Pour Bob Schmitz, si cet accord peut être considéré comme une avancée, il ne résout pas la question de l'harmonisation. «Cet engagement ne concerne qu'Amazon et n'a aucune portée juridique pour les autres plateformes. Si la Commission et les autorités nationales arrivent à la conclusion qu'une infraction a été commise, le remède trouvé ne doit pas se limiter à l'entreprise visée, mais doit servir de ligne directrice pour tout le marché.»
En l'absence de directive européenne, le Luxembourg semble être dans l'attente. «Pour le moment, des discussions concernant le droit européen sur les pratiques commerciales déloyales sont en cours. Pourquoi ne pas en profiter pour glisser un amendement sur cette mesure au niveau communautaire comme le recommande Madame Reding?»
Quelles seraient les répercussions pour les entreprises luxembourgeoises? «On nous dit: ''Nous sommes une économie ouverte et ça risque d'être un handicap pour nos entreprises''. Or, cet argument ne tient pas. Par nature, le commerce électronique va au-delà des frontières. Et une société luxembourgeoise, qui vise également des marchés voisins, est obligée de respecter le droit national de chaque pays. Or, cela permet tout simplement d'établir une concurrence saine et équilibrée.»
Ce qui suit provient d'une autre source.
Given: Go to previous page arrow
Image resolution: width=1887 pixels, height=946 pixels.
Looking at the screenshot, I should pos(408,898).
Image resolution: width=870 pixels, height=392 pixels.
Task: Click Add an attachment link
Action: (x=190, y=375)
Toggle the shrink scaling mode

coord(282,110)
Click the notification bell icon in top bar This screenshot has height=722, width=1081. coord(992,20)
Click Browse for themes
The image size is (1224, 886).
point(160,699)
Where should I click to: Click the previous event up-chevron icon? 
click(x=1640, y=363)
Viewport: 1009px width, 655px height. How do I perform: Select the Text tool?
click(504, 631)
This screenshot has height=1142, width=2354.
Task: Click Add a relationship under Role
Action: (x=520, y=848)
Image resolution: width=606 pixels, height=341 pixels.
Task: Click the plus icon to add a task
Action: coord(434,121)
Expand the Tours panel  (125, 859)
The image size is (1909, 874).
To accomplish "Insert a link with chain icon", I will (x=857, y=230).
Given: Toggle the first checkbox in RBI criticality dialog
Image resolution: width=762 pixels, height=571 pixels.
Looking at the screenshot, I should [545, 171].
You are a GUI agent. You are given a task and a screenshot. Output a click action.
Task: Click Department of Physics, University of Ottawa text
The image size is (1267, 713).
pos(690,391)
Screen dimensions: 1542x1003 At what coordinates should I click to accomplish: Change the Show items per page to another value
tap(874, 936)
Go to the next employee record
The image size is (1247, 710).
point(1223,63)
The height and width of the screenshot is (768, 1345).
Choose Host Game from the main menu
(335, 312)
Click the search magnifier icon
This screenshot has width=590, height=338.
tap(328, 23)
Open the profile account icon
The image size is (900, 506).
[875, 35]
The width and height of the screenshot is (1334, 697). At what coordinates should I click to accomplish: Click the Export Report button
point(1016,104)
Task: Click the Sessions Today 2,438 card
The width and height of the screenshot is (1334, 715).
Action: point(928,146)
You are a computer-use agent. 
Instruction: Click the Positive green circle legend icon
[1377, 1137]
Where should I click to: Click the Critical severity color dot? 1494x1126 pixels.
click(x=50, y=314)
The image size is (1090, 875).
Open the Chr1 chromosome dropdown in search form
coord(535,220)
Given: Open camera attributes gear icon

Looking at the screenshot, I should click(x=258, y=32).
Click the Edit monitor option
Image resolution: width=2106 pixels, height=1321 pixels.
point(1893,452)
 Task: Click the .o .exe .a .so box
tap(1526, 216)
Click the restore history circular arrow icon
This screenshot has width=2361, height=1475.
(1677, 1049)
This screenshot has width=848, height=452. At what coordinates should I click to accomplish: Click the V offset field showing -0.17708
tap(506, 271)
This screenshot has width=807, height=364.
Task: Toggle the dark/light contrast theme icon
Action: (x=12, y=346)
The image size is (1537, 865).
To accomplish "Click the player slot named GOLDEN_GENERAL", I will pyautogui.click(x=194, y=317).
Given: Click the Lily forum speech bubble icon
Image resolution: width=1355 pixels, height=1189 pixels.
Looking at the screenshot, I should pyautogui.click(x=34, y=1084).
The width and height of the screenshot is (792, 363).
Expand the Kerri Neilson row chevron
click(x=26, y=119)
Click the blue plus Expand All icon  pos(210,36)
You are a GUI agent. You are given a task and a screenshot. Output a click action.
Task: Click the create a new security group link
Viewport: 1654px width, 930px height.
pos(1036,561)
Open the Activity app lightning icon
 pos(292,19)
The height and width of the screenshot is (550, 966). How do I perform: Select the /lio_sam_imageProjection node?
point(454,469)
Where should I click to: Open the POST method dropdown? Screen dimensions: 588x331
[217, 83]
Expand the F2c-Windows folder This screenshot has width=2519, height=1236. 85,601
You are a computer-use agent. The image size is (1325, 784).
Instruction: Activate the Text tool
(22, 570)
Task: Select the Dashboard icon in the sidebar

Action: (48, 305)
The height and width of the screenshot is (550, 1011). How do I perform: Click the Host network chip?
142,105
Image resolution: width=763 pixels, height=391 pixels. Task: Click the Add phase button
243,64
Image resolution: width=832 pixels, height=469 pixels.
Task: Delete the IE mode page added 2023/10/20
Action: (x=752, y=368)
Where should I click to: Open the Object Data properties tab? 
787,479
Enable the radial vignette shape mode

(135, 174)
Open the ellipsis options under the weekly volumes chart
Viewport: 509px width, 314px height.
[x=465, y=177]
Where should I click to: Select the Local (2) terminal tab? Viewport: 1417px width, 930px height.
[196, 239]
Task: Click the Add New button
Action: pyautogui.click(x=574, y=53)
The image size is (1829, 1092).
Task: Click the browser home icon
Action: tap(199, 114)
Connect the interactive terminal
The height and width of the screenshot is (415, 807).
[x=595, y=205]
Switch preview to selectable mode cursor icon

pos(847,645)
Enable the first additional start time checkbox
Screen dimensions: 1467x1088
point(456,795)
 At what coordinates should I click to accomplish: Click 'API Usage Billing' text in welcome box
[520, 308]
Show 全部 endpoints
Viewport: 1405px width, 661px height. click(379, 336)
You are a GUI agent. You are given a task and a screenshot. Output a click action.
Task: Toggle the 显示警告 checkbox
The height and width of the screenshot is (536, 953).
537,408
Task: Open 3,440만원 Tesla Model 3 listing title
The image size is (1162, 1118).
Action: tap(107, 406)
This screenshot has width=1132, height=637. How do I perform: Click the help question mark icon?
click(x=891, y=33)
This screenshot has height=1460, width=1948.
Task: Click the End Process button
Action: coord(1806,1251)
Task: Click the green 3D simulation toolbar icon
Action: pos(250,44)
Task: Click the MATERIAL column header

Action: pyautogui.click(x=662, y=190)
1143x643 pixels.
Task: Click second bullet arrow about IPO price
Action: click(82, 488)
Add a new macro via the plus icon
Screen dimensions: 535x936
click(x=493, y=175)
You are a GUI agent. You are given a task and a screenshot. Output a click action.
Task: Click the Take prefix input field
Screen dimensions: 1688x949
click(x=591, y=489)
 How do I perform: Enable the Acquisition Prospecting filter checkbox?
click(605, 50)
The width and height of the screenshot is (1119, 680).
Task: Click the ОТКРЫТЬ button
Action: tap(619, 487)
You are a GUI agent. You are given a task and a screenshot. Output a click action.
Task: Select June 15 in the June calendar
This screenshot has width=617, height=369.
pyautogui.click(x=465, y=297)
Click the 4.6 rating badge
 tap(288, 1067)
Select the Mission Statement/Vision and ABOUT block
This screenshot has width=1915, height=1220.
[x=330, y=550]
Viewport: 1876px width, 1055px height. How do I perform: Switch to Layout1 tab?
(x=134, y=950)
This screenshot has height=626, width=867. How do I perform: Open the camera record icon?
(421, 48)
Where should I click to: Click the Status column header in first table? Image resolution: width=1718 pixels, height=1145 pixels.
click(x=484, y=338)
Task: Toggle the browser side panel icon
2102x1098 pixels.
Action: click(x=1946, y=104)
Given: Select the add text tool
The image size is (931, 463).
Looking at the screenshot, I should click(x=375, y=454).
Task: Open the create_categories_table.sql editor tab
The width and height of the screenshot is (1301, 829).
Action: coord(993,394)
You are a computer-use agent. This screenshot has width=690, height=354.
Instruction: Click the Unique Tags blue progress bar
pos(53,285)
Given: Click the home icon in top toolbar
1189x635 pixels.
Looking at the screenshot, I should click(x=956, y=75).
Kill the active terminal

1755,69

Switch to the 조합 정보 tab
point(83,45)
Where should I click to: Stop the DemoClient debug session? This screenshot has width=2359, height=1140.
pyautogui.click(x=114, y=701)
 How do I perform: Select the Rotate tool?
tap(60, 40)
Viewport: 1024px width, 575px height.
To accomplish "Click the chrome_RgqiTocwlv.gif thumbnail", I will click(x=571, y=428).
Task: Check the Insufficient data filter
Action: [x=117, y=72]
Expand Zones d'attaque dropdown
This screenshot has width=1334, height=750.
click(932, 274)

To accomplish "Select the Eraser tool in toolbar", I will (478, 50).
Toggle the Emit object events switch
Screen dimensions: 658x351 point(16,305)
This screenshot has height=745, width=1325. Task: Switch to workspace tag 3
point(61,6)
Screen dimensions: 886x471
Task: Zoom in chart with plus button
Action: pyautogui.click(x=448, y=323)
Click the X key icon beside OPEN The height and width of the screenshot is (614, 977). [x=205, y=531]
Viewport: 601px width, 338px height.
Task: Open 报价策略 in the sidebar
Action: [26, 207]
Le Luxembourg attend-il une directive européenne pour agir? «Je le pense, oui... Mais cela n'empêche pas d'être en retard lors des transpositions. Et de faire un simple copier/coller, selon le principe ''toute la directive, rien que la directive'' sans utiliser les options laissées aux Etats membres d'introduire des mesures d'application en augmentant utilement le niveau de protection des consommateurs et en précisant les obligations des entreprises.»